Na verdade, o que devemos discutir não são essas questões pontuais com as quais encheríamos páginas e páginas de bizarrices que estão se tornando “normais”. Isto é mais um sintoma da lambança que se fez do Direito. Como exemplo, lembro que o Brasil arde e o panpenalismo avança até para cima das crianças e dos seus pais. Enquanto isso, alguém lança um livro chamado Direito Penal Superfacilitado. Depois dizem que é implicância minha...

Teoria política do poder substituiu o Direito: só os fortes sobrevivem?

Como chegamos a este estágio?
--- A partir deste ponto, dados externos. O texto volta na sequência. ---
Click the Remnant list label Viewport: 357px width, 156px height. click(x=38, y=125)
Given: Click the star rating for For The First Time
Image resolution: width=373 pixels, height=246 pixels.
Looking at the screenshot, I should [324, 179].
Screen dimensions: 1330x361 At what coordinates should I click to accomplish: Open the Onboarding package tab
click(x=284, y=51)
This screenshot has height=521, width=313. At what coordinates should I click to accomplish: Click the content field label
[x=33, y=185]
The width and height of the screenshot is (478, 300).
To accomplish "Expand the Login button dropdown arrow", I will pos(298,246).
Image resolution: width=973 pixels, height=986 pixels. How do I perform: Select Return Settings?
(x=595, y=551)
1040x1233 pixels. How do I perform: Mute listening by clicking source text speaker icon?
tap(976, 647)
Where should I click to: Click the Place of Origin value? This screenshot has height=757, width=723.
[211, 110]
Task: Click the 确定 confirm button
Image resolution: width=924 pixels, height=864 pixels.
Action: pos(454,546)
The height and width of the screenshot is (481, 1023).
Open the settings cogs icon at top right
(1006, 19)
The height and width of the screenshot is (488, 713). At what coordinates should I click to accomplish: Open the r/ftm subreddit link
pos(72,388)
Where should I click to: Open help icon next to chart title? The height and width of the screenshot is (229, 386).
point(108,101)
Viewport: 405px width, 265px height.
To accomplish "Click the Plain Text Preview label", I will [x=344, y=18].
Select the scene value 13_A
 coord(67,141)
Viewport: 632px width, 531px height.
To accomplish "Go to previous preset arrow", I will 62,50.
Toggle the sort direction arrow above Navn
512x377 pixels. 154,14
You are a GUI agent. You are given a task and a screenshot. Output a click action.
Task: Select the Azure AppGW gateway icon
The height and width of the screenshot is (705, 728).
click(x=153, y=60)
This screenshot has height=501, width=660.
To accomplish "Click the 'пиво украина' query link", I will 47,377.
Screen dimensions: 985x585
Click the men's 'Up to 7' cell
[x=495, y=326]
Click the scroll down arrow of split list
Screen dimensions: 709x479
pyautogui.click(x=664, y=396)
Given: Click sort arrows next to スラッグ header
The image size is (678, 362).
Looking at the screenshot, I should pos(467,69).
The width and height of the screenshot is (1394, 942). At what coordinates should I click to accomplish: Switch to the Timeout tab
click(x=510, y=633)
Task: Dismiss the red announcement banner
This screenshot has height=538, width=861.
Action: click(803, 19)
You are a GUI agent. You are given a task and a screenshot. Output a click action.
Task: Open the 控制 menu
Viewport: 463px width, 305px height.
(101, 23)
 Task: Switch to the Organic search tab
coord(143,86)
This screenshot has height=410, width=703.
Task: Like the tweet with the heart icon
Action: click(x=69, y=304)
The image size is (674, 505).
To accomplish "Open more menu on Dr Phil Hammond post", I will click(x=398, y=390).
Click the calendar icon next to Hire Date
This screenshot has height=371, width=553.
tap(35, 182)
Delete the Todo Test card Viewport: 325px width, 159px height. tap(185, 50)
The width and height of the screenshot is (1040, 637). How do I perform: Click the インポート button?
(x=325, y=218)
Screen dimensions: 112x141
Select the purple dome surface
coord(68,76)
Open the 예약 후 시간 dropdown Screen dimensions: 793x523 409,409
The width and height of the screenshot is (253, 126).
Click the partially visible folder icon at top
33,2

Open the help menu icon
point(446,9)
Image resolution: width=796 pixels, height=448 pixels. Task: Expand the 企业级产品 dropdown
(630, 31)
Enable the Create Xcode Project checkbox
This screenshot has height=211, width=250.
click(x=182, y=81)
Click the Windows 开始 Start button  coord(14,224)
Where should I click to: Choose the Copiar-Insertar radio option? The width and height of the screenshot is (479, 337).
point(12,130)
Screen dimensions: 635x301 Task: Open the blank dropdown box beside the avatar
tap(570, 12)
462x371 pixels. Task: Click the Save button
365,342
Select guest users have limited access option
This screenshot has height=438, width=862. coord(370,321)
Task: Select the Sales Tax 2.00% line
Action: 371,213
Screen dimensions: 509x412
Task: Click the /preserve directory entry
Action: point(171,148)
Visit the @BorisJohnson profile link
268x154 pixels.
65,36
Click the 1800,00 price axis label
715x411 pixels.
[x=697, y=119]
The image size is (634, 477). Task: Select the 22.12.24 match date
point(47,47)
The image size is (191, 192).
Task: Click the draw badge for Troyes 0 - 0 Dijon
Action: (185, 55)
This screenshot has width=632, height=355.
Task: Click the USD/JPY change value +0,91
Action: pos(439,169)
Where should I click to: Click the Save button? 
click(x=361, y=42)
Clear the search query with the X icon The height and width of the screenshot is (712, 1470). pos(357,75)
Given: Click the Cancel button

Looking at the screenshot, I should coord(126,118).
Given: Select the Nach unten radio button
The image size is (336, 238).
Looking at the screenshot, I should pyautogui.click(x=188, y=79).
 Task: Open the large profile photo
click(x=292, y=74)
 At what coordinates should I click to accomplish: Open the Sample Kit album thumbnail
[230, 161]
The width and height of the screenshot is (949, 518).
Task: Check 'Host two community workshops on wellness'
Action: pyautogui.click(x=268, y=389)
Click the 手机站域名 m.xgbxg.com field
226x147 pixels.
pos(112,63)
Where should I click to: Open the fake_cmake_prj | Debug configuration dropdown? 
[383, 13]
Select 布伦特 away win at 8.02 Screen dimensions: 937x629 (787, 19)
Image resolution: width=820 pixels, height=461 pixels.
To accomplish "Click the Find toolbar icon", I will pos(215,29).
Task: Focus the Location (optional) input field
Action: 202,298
O que fizemos com o Direito? Transformamos o Direito em um jogo de poder. Isso. A questão é saber: a) ou nos dobramos e dizemos “isso é assim mesmo e vamos achar um modo de ser mais esperto que o outro” ou b) voltemos a estudar Direito (e direito) e enfrentemos de frente esse monstro.

Sim, porque se pensarmos que direito é isso que está aí e interpretação é um ato de vontade (como dizia Kelsen no oitavo capitulo da TPD, mostrando todo seu relativismo), então estaremos fazendo uma coisa pior ainda. Sabem qual é? Só os fortes sobreviverão.

Se o Direito se transformou em um estado de natureza, em que quem é mais esperto no seu agir estratégico ganha, então deixemos de lado qualquer pretensão teórica. Ou, ao menos, desistamos da teoria normativa — o que não é um problema menor; venho dizendo há tempos que o principal papel da teoria do Direito é, exatamente, fornecer as condições de possibilidade para tornar concreto o programa constitucional, para concretizar direitos fundamentais. Do contrário, façamos sociologia ou ciência política, disciplinas certamente tão relevantes quanto, apenas que não são... Direito!

O que aconteceu é que institucionalizamos aquilo que hoje se faz nas pobres faculdades de Direito de Pindorama: estudar uma frágil teoria política do poder, pela qual o Direito é só vontade (de poder) e opinião pessoal. E, é claro, só se darão bem os mais fortes. É Behemoth engolindo Leviatã (lembremos que um dos sentidos do Leviatã de Hobbes é o de um Estado garantidor da paz, enquanto o Behemoth quer dizer o contrário).

De minha parte, penso que devemos estudar Direito e — sem fazer provocação ao Procurador pregador de Mato Grosso do Sul — espalhar a palavra “doutrina”. Só ela poderá nos salvar. Só a Constituição salva. Aleluia, irmãos.

Minha reflexão: nestes tempos de grave instabilidade, creio que, como Ulisses aos mastros, estamos, os concidadãos, ao império do Direito. É o apego pelo Direito, é o cuidado com Ele, que pode nos guiar por um bom caminho. Tudo parece cinza e os sólidos, como poucas vezes na nossa história recente, dissolve-se pelo ar.

Estamos sob teste. E os juristas temos um papel nessa conversa toda. Por isso, ofereço minha dose de prudência constitucional, recordando uma frase que disse e escrevi em 1989, no primeiro aniversário da Constituição de 1988: “Constituição quer significar constituir-a-ação”.